TEXTAUSZUG –
Auf eine Kenntnis des Architekten, den der Beklagte mit der Planung und Durchführung der Umbaumaßnahmen beauftragt hatte, kommt es nicht an.

Selbst wenn der Architekt Kenntnis gehabt hätte, er hat eine solche Kenntnis bei seiner Vernehmung in erster Instanz verneint, kann diese Kenntnis - anders als das Landgericht und der Kläger meinen - dem Beklagten nicht analog § 166 BGB zugerechnet werden, da der Zeuge weder Wissensvertreter des Beklagten war noch eine Wissenszusammenrechnung erfolgen kann.

(1)

Wissensvertreter ist jeder, der nach der Arbeitsorganisation des Geschäftsherren dazu berufen ist, im Rechtsverkehr als dessen Repräsentant bestimmte Aufgaben in eigener Verantwortung zu erledigen und die dabei anfallenden Informationen zur Kenntnis zu nehmen und ggf. weiterzuleiten. Er braucht weder zum rechtsgeschäftlichen Vertreter noch zum Wissensvertreter ausdrücklich bestellt zu sein. Der Geschäftsherr muss sich seiner aber im rechtsgeschäftlichen Verkehr wie eines Vertreters bedienen (BGHZ 117, 109 [106 f] = NJW 1992, 1099 [1100] m.w.N.).

War der Wissensträger an dem Vertragsschluss und/oder seiner Vorbereitung nicht beteiligt oder hat er den Geschäftsherrn nur intern beraten, scheidet eine entsprechende Anwendung von 166 BGB aus (BGH aaO.; NJW-RR 1997, 270).

EINTRÄGE –
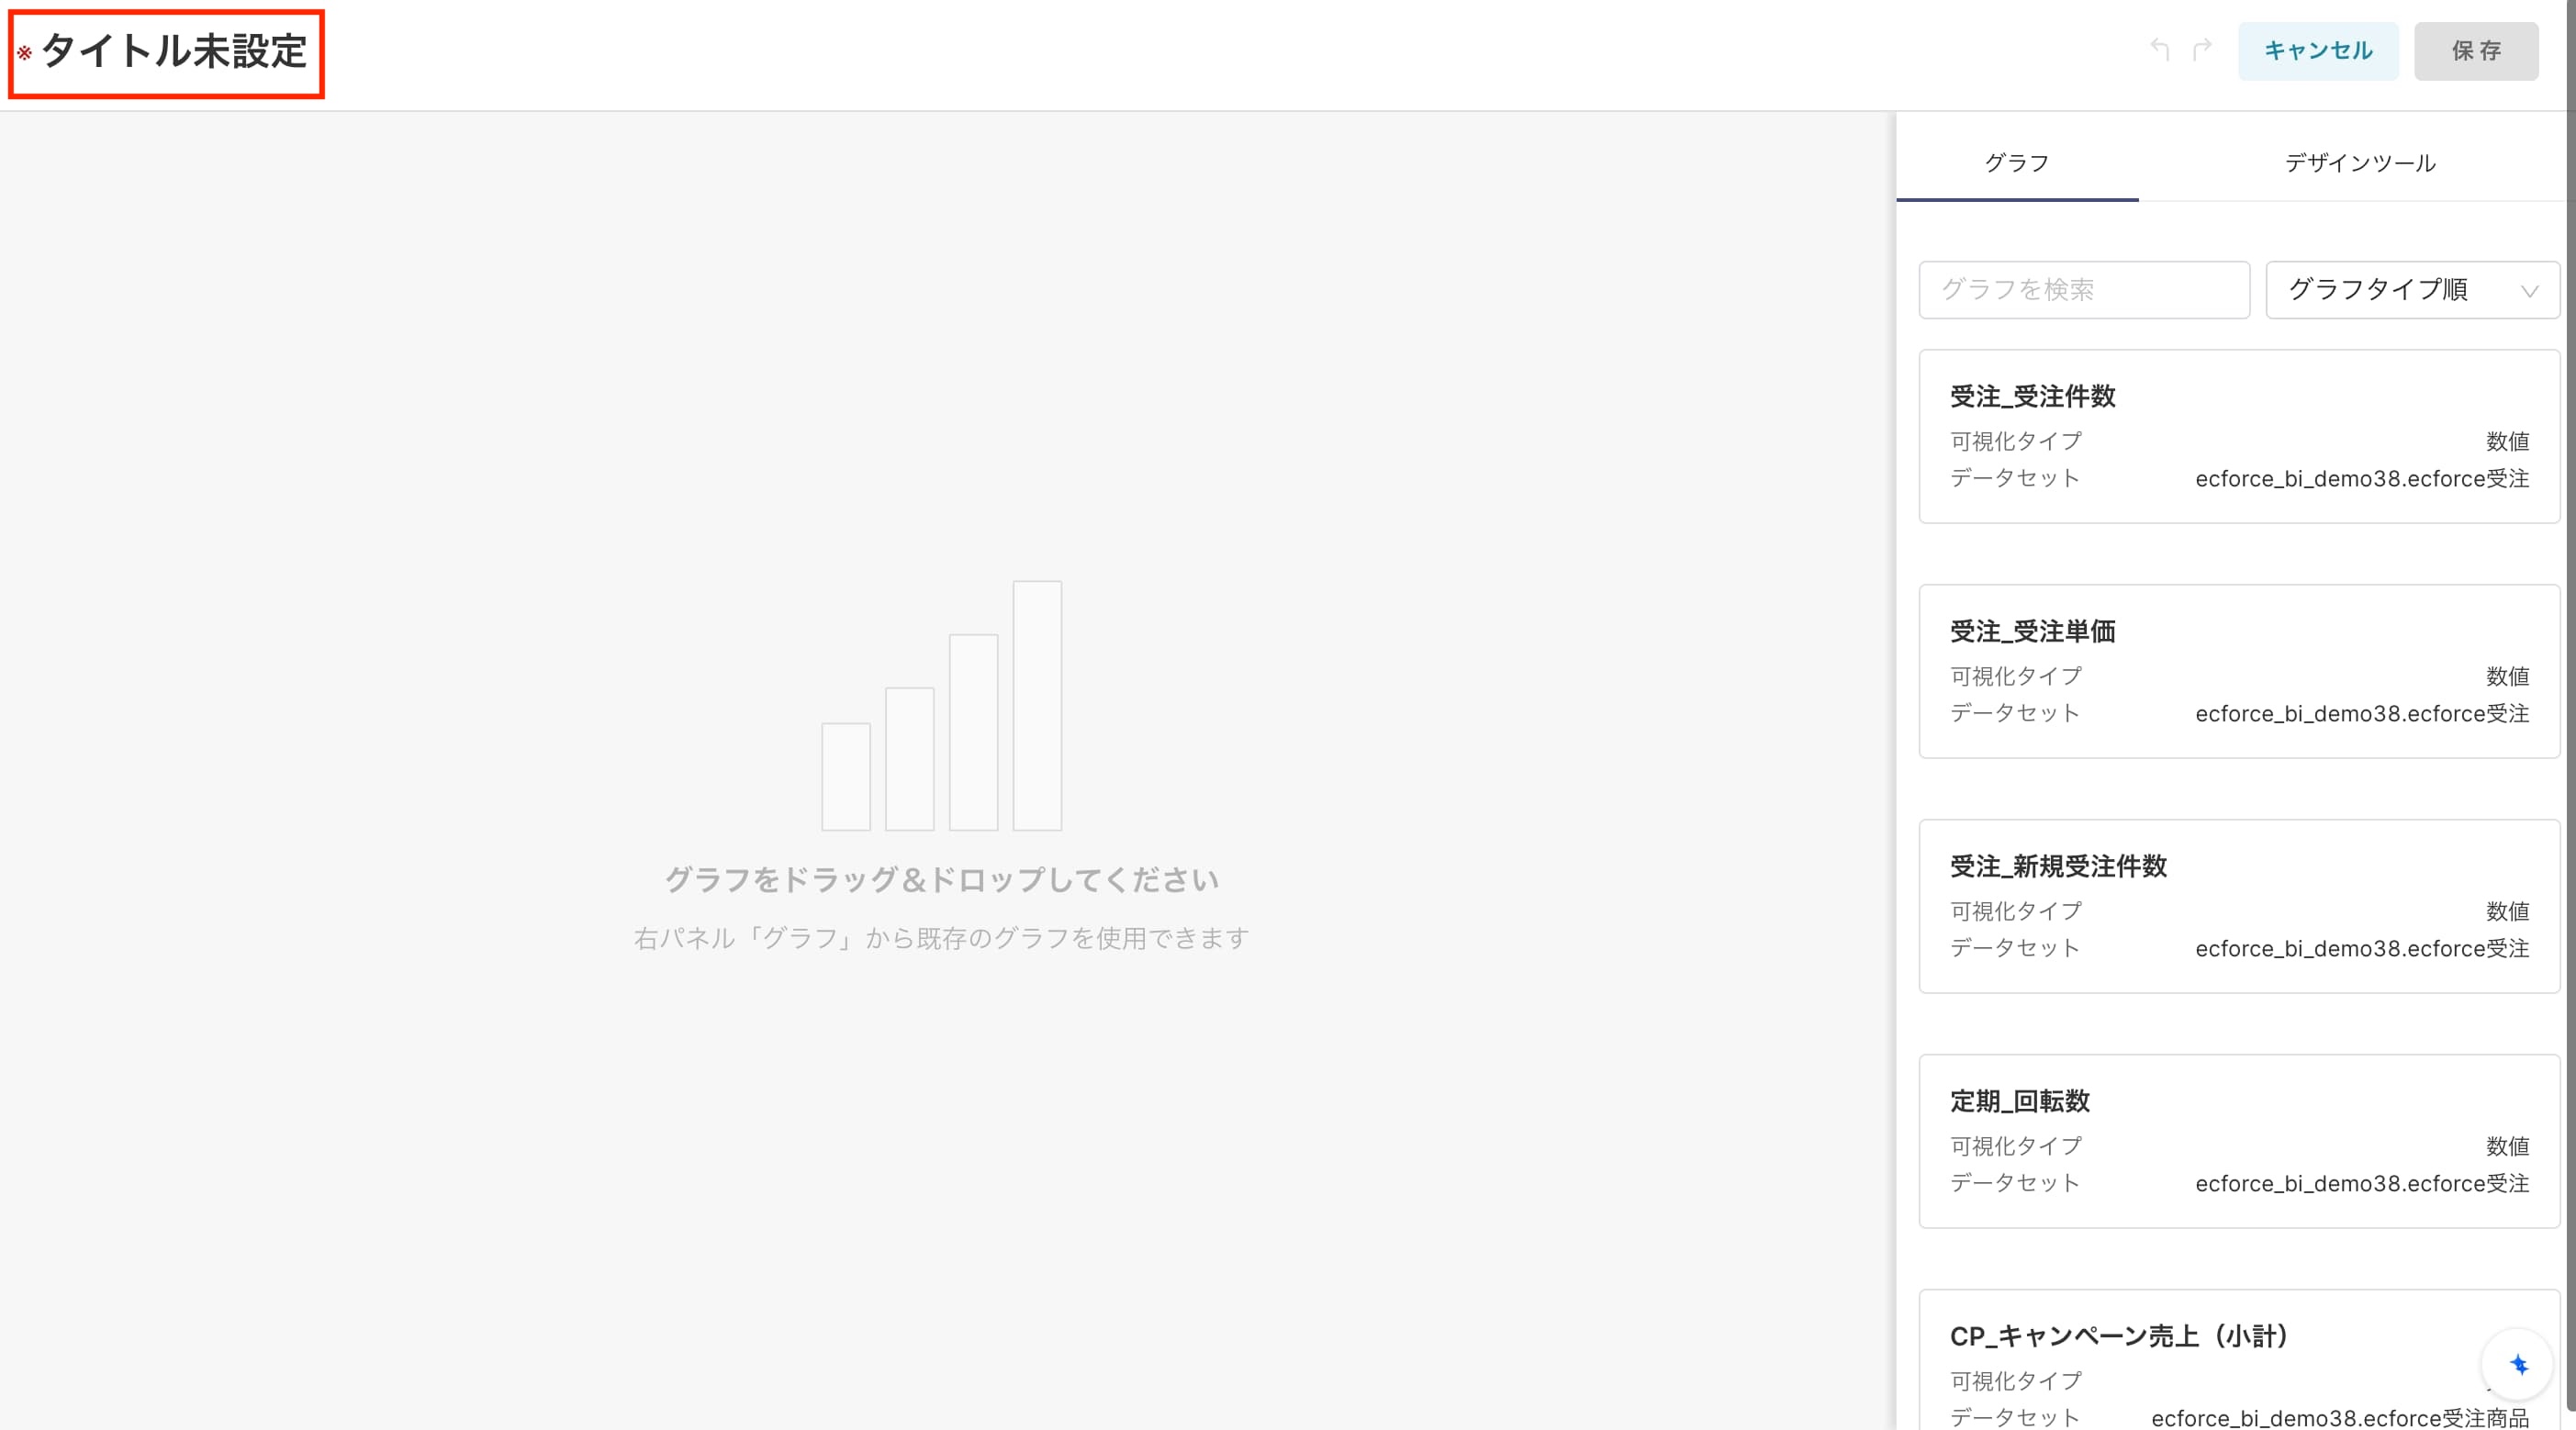The width and height of the screenshot is (2576, 1430).
Task: Select the 受注_受注単価 graph card
Action: coord(2238,671)
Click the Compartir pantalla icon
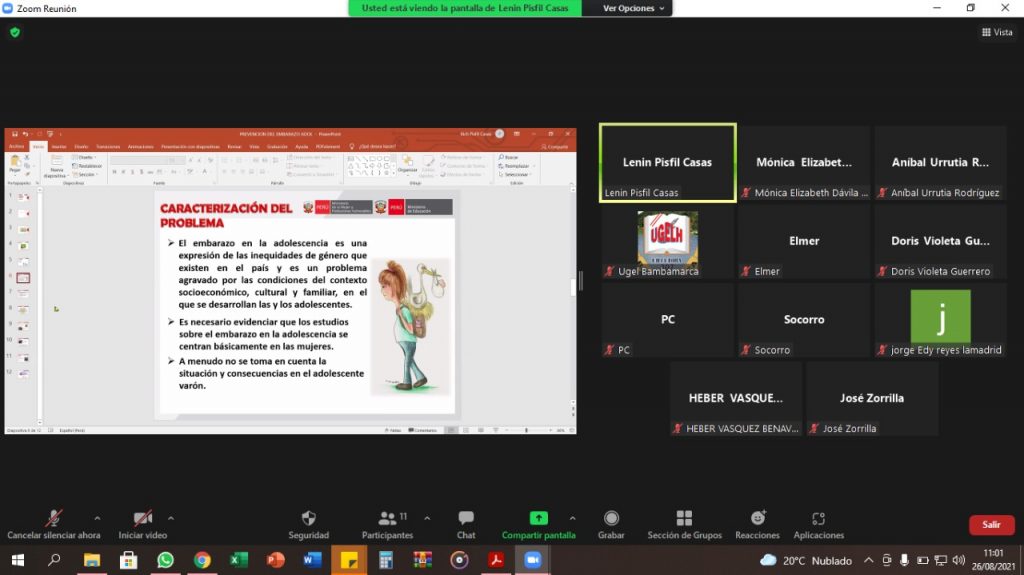Screen dimensions: 1024x575 tap(538, 518)
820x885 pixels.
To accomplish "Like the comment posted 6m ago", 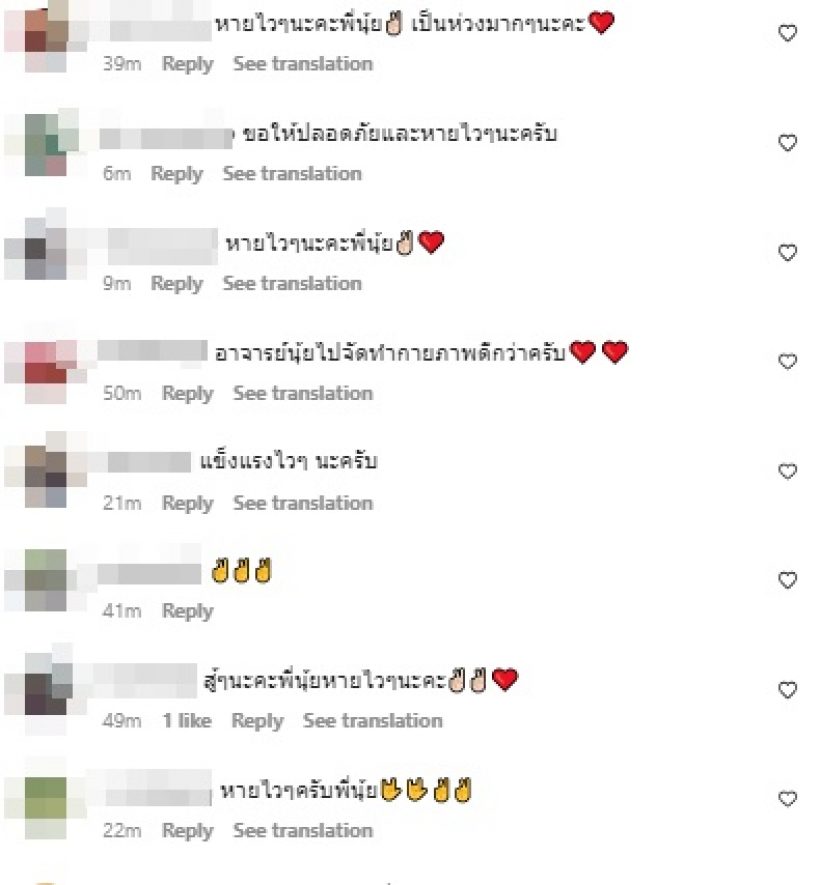I will click(x=787, y=143).
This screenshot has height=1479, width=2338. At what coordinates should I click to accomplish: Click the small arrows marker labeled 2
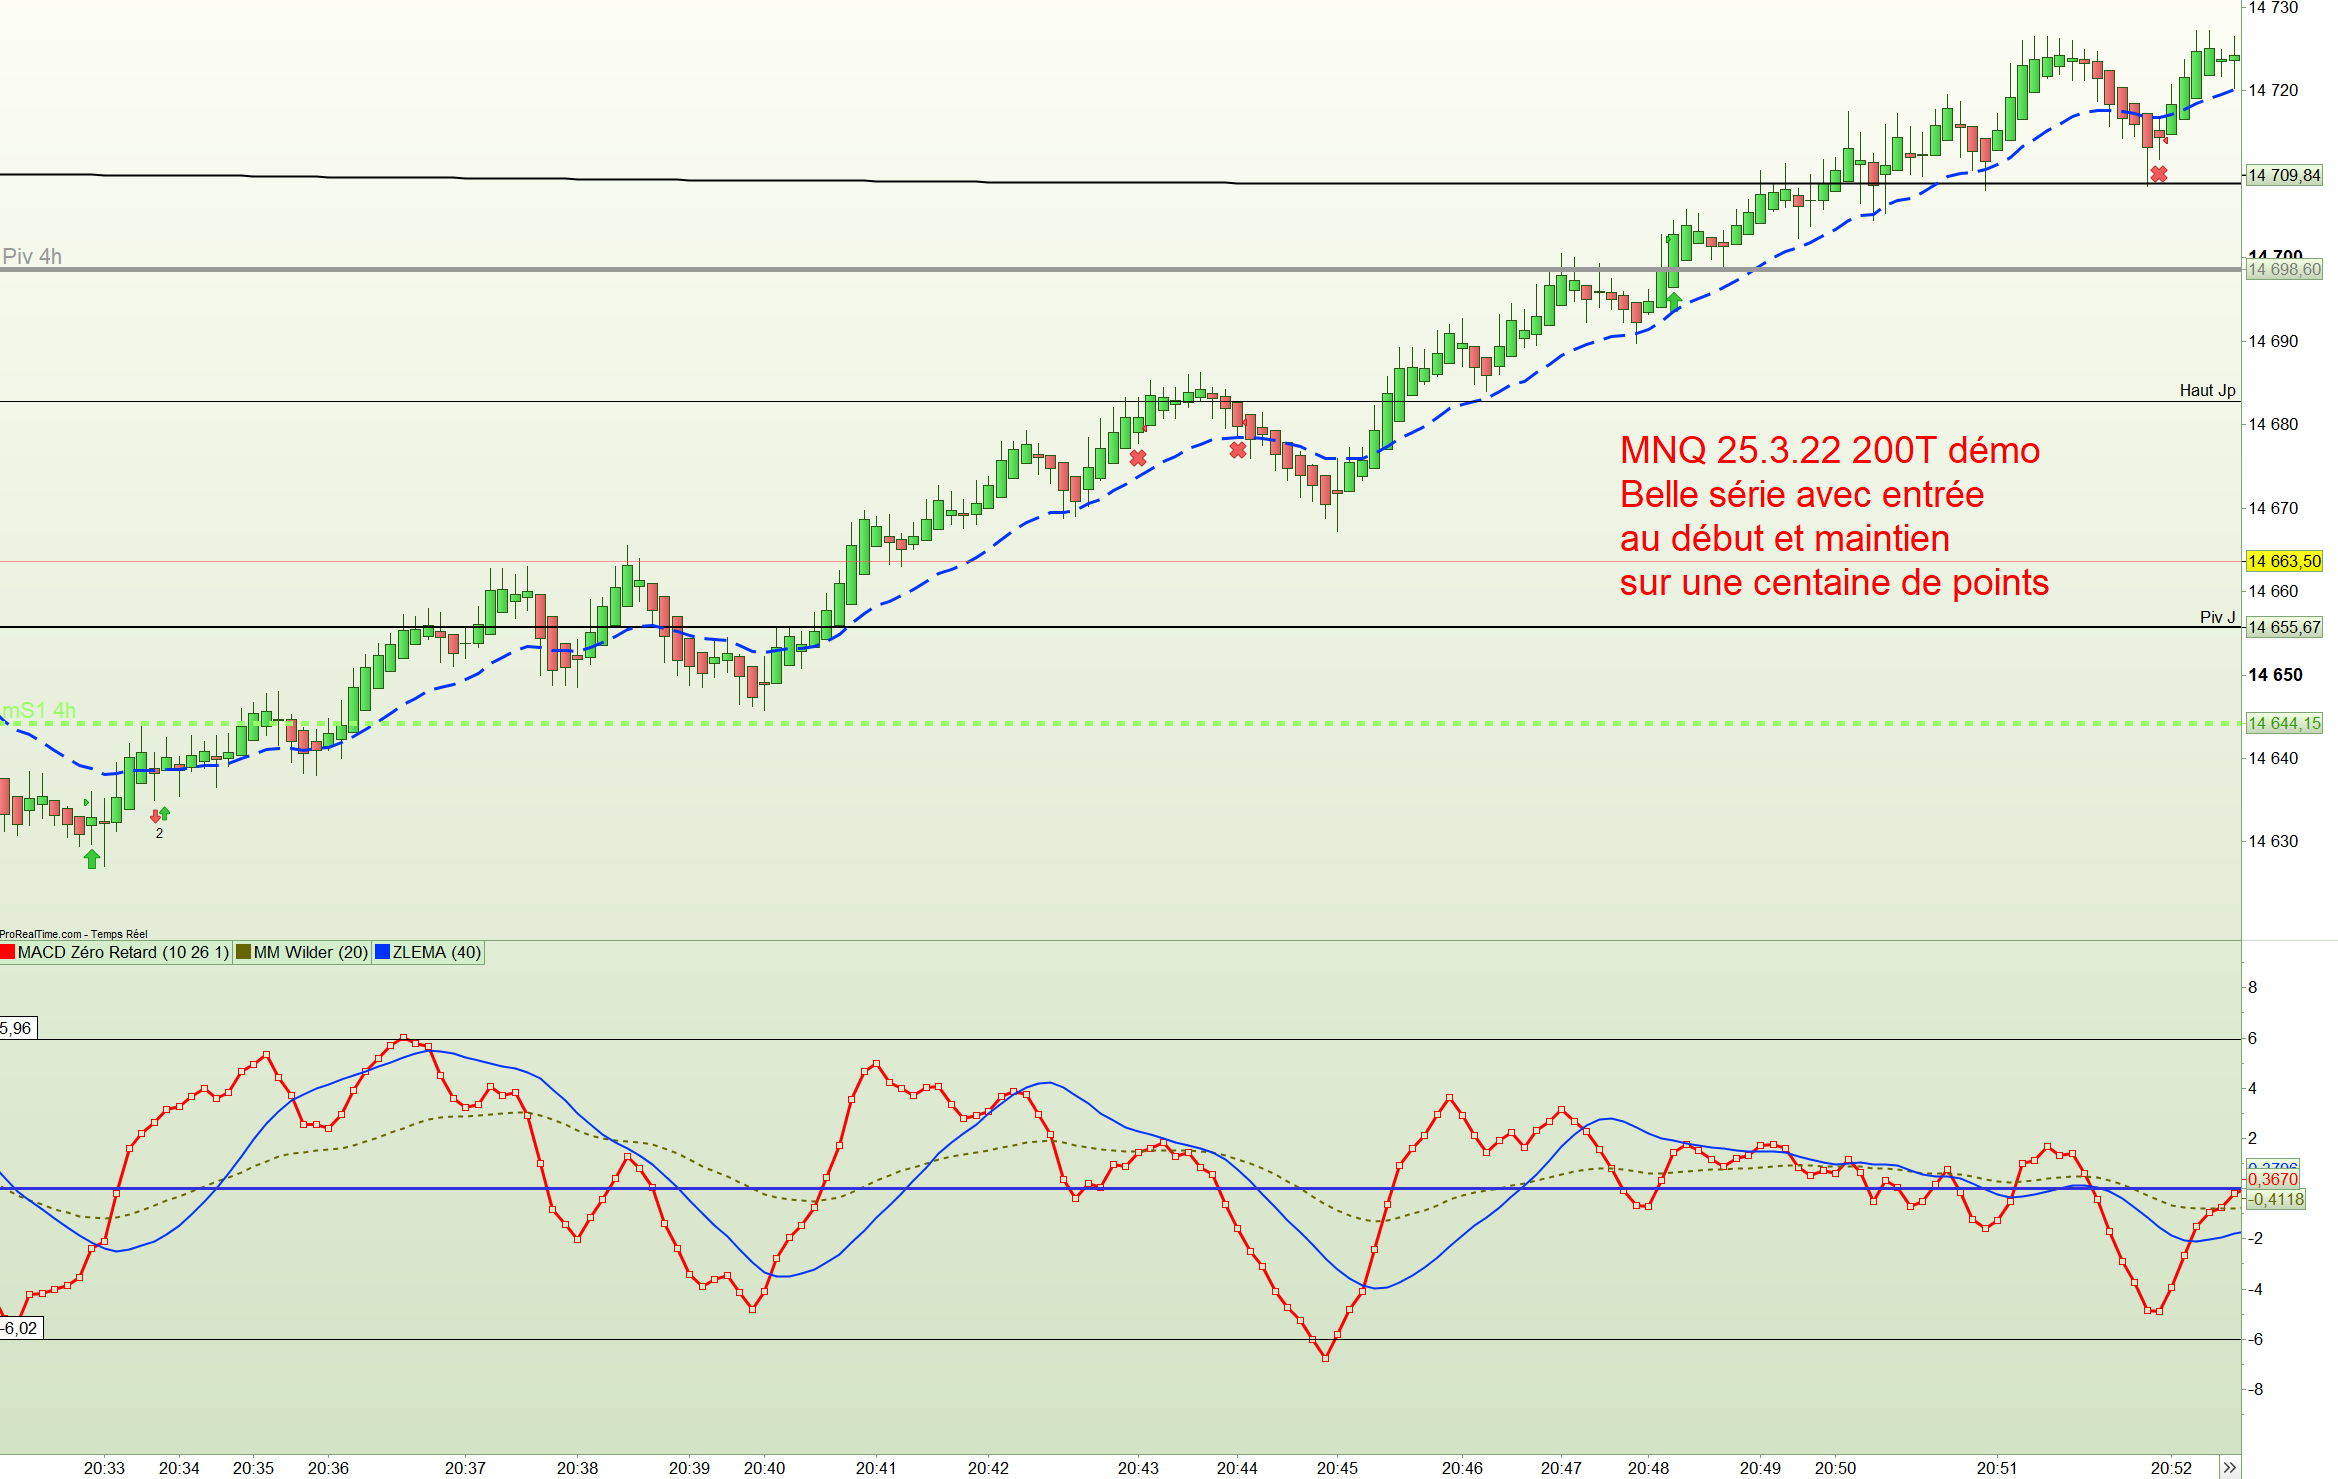(159, 817)
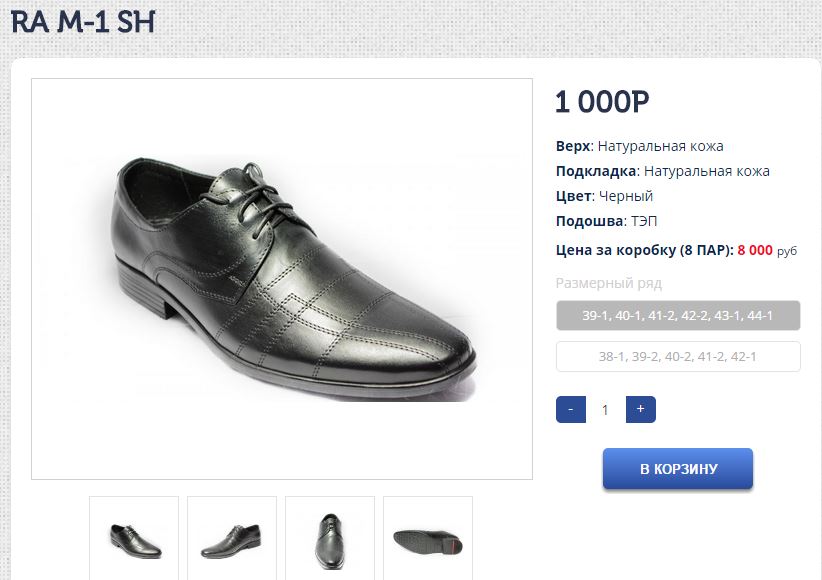Decrease quantity with the minus button

[x=570, y=409]
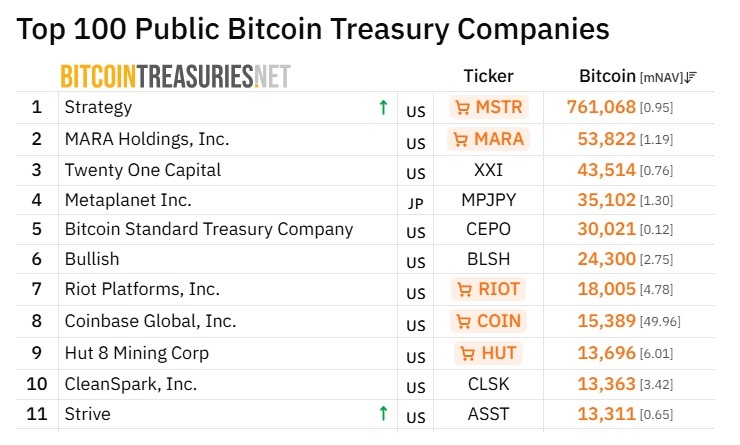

AUFGABENSTELLUNG –
(A) Beantworten Sie anhand des Textauszugs zur Wissenszurechnung folgende Fragen:
(i) Womit hatte der Beklagte den Architekten beauftragt?
(ii) Was hat der Architekt bei seiner Vernehmung in erster Instanz verneint?
(iii) Wie muss sich der Geschäftsherr des Wissensvertreters im rechtsgeschäftlichen Verkehr bedienen?
(B) Geben Sie aus dem Textauszug zur Wissenszurechnung alles von „Wissensvertreter ist jeder, der“ bis einschließlich „1099 [1100] m.w.N.).“ wortgetreu wieder.

LÖSUNGEN –
(A)
(i) Mit der Planung und Durchführung der Umbaumaßnahmen.
(ii) Eine solche Kenntnis.
(iii) Wie eines Vertreters.

(B)
Wissensvertreter ist jeder, der nach der Arbeitsorganisation des Geschäftsherren dazu berufen ist, im Rechtsverkehr als dessen Repräsentant bestimmte Aufgaben in eigener Verantwortung zu erledigen und die dabei anfallenden Informationen zur Kenntnis zu nehmen und ggf. weiterzuleiten. Er braucht weder zum rechtsgeschäftlichen Vertreter noch zum Wissensvertreter ausdrücklich bestellt zu sein. Der Geschäftsherr muss sich seiner aber im rechtsgeschäftlichen Verkehr wie eines Vertreters bedienen (BGHZ 117, 109 [106 f] = NJW 1992, 1099 [1100] m.w.N.).